So, it is my personal perspective that we are running up against the limits of the human brain. We evolved for a very different life circumstance and we are failing to intellectually keep up with the perspectives applicable to today.
This is an interesting perspective that I don't think that I've heard before in this context. I tend to think of the attitudes that you mention (studiously ignoring the politics!) as a matter of degree, not kind. By which I mean that we've had similar external issues repeatedly in the past: the inventions of movable type, photography, motion pictures, radio, television, Industrial Revolution, toasters, automobiles &c... In each step of progress there are people who may refuse to address the advancement, as well as people who will make use of it without having a clue as to how the particular thing works. For instance, I could never reproduce the computer that I'm typing on, but I'm happy to use it. Then there are others who refuse to even use a computer, or a cell phone, or what have you.

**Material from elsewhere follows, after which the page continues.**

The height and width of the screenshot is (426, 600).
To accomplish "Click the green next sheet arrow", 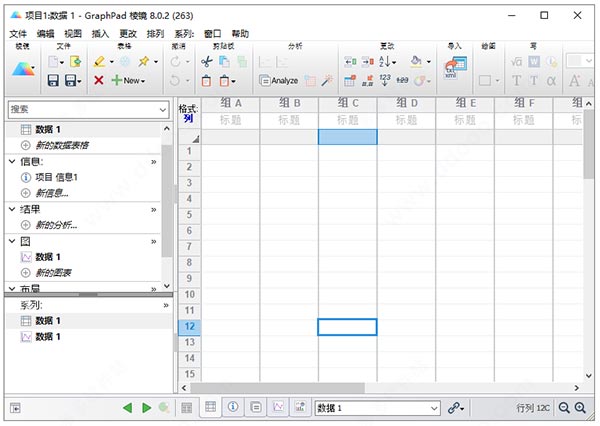I will click(x=146, y=408).
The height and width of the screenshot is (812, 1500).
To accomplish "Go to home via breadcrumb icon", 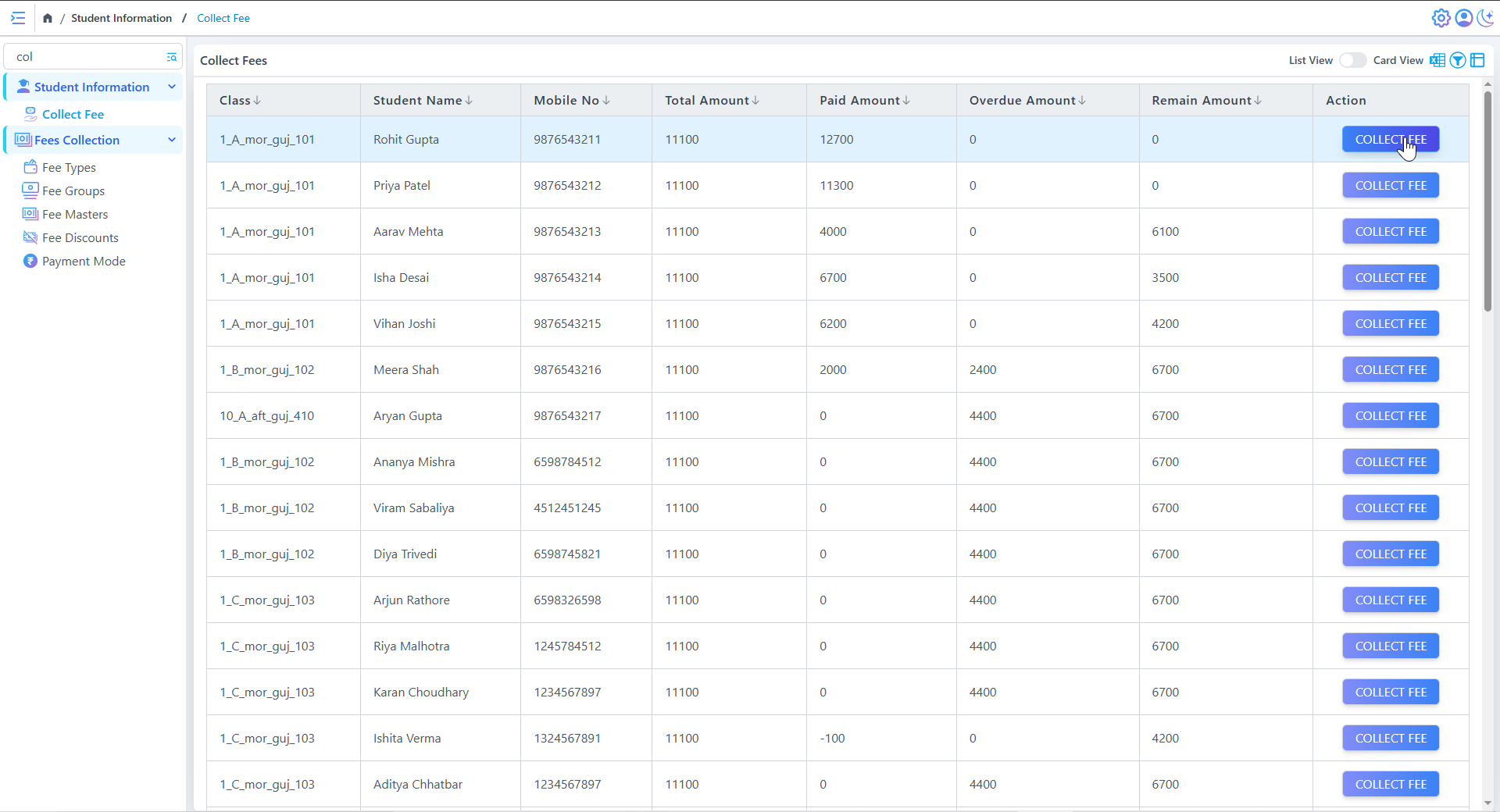I will [x=48, y=18].
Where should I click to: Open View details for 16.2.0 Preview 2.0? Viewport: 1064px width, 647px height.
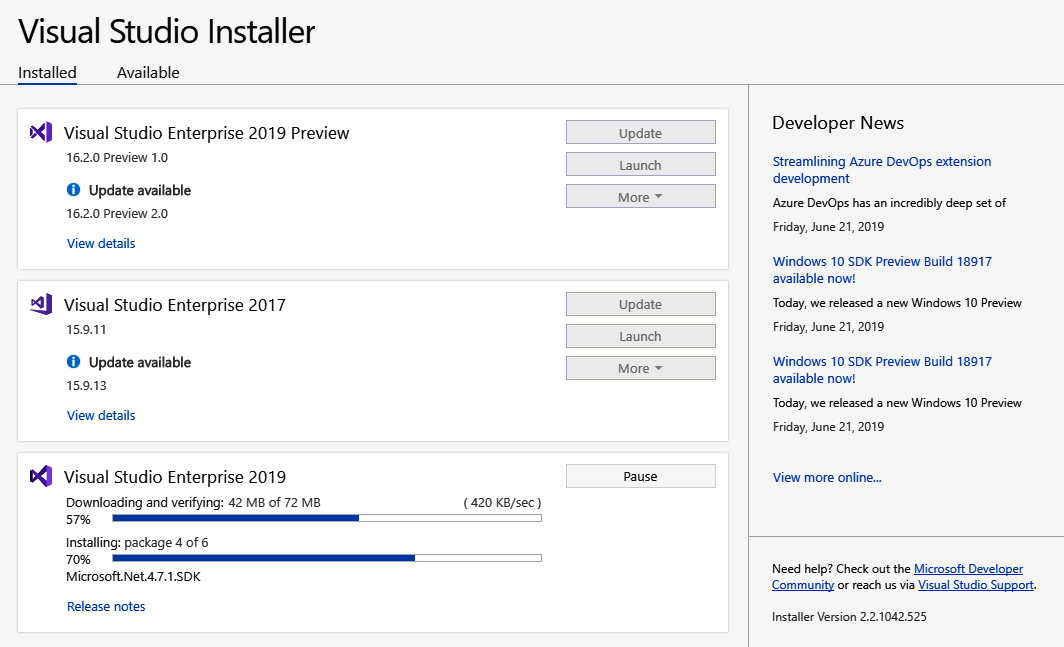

So is the issue that technology has advanced beyond our biological capability to incorporate it into our understanding of the world? Or is it lack of tolerance by institutions that are threatened by it? Consider the widespread history of the church torturing and killing innovative thinkers, or thousands of years of various instances of and manifestations of political corruption.
The latter two are problems that the Epicureans have addressed in various ways from their beginning. Perhaps examining this can bring some hope that we may have tools to address the current state of affairs.
As Don mentioned in another thread, could theories of extended cognition be useful in this regard as well?